Go through the records underneath and count the lines that include the string "track". Give nothing but the number.

(Stored data)
============================================================
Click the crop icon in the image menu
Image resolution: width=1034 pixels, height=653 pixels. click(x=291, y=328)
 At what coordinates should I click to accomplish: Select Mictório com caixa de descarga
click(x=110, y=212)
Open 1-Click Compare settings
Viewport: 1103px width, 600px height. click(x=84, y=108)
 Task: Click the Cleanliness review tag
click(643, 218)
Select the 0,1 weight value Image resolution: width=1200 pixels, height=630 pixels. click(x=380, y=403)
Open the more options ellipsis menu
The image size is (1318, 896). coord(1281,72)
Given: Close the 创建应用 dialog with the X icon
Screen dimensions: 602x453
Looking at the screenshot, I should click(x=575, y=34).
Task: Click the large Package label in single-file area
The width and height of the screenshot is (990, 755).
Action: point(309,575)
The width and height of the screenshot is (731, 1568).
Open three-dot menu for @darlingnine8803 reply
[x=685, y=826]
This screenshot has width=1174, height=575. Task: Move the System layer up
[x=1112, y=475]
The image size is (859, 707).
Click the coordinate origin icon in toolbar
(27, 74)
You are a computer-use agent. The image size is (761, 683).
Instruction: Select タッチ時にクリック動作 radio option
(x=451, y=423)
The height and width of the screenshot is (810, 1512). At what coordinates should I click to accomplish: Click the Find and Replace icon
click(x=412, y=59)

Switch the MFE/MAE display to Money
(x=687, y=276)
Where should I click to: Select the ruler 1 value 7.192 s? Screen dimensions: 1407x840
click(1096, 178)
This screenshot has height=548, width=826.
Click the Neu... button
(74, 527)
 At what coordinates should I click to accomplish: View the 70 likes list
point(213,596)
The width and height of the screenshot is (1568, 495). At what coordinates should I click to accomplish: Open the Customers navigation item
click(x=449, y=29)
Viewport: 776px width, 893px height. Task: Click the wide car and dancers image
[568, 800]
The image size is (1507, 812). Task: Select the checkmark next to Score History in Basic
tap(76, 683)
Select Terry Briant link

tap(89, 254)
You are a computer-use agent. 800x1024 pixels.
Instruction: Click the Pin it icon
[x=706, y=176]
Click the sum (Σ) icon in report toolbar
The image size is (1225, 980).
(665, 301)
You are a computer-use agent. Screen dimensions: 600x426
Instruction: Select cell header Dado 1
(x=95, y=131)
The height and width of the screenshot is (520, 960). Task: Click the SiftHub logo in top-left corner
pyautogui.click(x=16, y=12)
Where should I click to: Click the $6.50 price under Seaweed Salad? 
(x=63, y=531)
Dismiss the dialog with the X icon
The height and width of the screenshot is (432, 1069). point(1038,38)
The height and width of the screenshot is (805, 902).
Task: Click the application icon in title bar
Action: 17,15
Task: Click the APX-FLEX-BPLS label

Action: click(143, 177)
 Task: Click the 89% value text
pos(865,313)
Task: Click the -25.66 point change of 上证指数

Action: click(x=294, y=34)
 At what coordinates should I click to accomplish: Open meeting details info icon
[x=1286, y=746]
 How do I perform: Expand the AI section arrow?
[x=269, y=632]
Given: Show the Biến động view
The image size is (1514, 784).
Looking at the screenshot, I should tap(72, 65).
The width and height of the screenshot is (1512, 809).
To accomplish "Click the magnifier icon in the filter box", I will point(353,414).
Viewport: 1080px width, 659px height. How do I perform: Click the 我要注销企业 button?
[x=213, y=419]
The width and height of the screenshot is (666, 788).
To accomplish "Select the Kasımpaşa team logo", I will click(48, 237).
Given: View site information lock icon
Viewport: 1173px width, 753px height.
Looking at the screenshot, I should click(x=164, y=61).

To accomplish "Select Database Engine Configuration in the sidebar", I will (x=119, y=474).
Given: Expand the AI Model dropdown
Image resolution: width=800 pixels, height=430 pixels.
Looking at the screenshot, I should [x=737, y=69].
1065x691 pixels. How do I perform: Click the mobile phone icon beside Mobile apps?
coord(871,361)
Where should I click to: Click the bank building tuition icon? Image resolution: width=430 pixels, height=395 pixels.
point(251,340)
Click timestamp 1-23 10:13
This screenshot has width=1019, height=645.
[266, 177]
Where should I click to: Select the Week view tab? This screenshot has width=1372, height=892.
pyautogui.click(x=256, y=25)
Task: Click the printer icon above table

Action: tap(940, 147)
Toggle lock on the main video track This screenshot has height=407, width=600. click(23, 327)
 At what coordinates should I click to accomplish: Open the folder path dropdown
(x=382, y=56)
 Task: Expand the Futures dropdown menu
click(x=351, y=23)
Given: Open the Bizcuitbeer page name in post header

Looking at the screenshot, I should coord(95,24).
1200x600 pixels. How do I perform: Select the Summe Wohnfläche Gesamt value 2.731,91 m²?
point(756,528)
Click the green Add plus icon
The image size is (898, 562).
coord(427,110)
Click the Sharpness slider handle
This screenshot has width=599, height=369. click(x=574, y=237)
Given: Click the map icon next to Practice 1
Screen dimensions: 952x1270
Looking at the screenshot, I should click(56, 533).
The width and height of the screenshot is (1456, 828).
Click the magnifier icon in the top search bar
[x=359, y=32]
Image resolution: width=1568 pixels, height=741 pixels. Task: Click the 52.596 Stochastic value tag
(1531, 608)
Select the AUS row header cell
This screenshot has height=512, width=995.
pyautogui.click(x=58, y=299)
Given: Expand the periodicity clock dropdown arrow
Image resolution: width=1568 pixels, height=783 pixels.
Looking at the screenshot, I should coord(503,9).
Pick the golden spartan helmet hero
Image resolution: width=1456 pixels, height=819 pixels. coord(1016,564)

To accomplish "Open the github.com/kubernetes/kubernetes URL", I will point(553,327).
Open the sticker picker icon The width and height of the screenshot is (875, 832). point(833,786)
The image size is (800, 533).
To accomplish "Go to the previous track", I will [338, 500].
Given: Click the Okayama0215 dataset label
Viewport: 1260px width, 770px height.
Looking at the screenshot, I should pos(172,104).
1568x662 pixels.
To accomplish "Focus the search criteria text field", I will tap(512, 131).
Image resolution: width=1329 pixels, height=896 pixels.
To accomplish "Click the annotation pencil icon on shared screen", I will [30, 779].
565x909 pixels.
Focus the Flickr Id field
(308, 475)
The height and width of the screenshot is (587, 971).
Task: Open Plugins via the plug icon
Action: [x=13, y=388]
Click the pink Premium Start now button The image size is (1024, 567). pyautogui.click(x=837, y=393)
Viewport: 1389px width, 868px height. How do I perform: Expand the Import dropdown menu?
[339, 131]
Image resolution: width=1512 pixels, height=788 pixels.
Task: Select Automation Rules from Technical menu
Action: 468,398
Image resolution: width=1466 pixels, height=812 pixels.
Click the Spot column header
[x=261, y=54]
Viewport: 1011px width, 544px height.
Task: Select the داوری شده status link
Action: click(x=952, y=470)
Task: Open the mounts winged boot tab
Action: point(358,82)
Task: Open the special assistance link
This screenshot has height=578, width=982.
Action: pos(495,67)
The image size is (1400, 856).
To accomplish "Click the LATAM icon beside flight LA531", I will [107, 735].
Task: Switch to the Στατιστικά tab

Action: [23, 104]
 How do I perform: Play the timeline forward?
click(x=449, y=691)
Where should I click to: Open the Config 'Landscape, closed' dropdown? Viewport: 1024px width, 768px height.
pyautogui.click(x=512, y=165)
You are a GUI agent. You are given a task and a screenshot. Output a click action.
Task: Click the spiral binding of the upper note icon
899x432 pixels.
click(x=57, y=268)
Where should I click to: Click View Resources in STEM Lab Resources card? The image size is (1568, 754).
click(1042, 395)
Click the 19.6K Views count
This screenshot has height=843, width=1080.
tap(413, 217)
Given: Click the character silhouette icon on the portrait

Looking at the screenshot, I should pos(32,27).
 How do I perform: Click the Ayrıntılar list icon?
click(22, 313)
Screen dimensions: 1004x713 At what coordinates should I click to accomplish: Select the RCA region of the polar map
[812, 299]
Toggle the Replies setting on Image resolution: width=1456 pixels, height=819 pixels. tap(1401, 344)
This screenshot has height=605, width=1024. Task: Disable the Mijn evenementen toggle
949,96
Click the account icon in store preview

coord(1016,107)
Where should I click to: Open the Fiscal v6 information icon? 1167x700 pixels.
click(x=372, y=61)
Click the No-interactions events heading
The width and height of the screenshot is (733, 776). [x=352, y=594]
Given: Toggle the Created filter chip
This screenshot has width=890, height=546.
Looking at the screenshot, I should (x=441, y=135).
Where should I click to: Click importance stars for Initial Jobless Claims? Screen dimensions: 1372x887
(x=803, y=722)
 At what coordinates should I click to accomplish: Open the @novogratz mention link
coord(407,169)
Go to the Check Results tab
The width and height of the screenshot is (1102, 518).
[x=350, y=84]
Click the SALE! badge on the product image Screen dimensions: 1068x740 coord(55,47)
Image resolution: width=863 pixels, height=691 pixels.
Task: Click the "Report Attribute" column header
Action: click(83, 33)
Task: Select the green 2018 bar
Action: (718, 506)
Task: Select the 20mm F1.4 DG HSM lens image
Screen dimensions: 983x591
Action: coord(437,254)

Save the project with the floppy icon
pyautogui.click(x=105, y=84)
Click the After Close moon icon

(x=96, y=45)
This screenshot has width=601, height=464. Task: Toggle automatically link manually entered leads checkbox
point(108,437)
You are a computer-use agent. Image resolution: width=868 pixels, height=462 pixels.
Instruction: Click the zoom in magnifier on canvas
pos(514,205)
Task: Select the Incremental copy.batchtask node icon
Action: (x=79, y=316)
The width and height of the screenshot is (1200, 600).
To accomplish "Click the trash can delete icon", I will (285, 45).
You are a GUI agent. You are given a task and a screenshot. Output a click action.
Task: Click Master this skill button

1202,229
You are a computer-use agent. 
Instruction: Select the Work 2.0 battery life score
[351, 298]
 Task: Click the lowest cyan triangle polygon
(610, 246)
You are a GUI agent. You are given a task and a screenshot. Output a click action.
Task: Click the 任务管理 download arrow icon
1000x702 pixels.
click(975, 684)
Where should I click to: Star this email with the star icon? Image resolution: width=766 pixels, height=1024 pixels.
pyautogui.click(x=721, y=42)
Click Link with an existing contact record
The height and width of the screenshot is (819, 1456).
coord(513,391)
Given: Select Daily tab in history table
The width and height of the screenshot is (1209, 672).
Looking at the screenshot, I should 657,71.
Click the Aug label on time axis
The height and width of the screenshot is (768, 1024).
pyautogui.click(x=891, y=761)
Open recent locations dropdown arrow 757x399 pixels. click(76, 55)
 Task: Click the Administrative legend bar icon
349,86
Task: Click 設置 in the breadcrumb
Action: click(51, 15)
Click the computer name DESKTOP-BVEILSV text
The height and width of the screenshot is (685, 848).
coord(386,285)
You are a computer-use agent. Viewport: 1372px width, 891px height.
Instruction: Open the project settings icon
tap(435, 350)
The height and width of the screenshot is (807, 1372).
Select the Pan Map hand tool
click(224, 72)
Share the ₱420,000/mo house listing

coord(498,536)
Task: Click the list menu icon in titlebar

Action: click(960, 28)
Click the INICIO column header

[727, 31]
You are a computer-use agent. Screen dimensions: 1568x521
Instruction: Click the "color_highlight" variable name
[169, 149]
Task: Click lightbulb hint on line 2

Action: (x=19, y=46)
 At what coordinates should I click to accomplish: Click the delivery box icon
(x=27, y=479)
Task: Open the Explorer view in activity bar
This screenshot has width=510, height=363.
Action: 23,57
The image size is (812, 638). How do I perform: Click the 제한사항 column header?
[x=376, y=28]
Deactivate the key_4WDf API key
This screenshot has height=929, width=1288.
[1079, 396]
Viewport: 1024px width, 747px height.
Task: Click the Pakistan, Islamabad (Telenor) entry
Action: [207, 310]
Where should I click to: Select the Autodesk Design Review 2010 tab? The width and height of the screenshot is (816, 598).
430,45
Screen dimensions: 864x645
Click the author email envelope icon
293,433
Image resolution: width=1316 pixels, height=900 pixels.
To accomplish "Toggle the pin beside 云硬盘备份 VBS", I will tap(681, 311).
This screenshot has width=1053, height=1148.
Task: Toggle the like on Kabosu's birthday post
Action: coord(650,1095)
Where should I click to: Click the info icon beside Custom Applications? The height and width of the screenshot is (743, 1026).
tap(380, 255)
============================================================
Solution for this task> 2